December 15, 2005

echo chamber (year-end lists: I too dislike them)

Over at sillliman dot com, here's the roundup roundup:

The Voice’s roster contains just 25 books, and in it we find poets doing everything but poetry: writing fiction (Sesshu Foster, Kenneth Koch, Dennis Cooper), writing letters (Robert Lowell), writing a memoir that may or may not be fiction (Harry Matthews’ My Life in CIA, tho one might counter that Matthews is really a novelist who writes poetry, an argument one might make with Cooper as well), and just one book that might be poetry, Geraldine Kim’s marvelous Povel [....] The implication, at least as I read the Voice selections, is that poets exist, but the poem maybe not. That’s something to ponder.

Which reminded me...distantly...of something...familiar...:

This is the paper's vaudeville; as ever, poets and the idea of poetry have a pretty decent chance of making it to the Sunday Times' Carnegie Hall, and long as no actual poetry is performed onstage. As long as the book in question is the letters, the journals, the year in Tuscany, the cookbook by or biography of—poetry is a hot ticket [....] "Poetry" has become a category revered only in proportion to its absence. Give people a novel, a film, a memoir that's "lyrical" or "poetic" and the critics will swoon and the blurbs will fly. It means these things are light and lovely. Poems themselves, however, are too heavy to bear.

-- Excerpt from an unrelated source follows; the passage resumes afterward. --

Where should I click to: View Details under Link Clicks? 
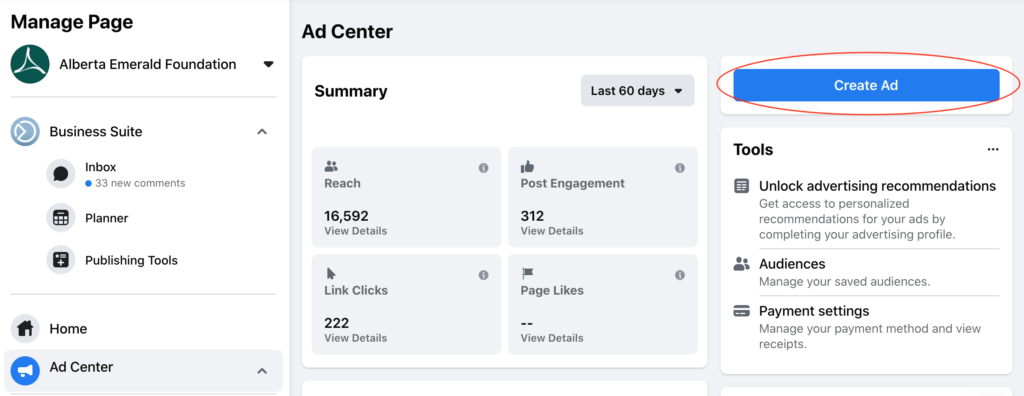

Silliman simply redirects the analysis from the Times to the Voice—and rightly so, I would say, though it misses the ways that the Voice doesn't endlessly play-act how important it thinks poetry is, and does actually publish poems occasionally. Nonetheless, I think the cultural assumptions played out in both the Times and the Voice (and, and, and) bear thinking about, recongnition, articulation.

Truth be told, the two books I wrote for at the Voice moved me more than any poetry books released this year, with the posssible exception of Juliana Spahr's book reviewed elsewhere, which I continue to think of as dating from last year—that's when I read it. My two favorite books of 2005 weren't poetry, yup. My fault, I'm sure.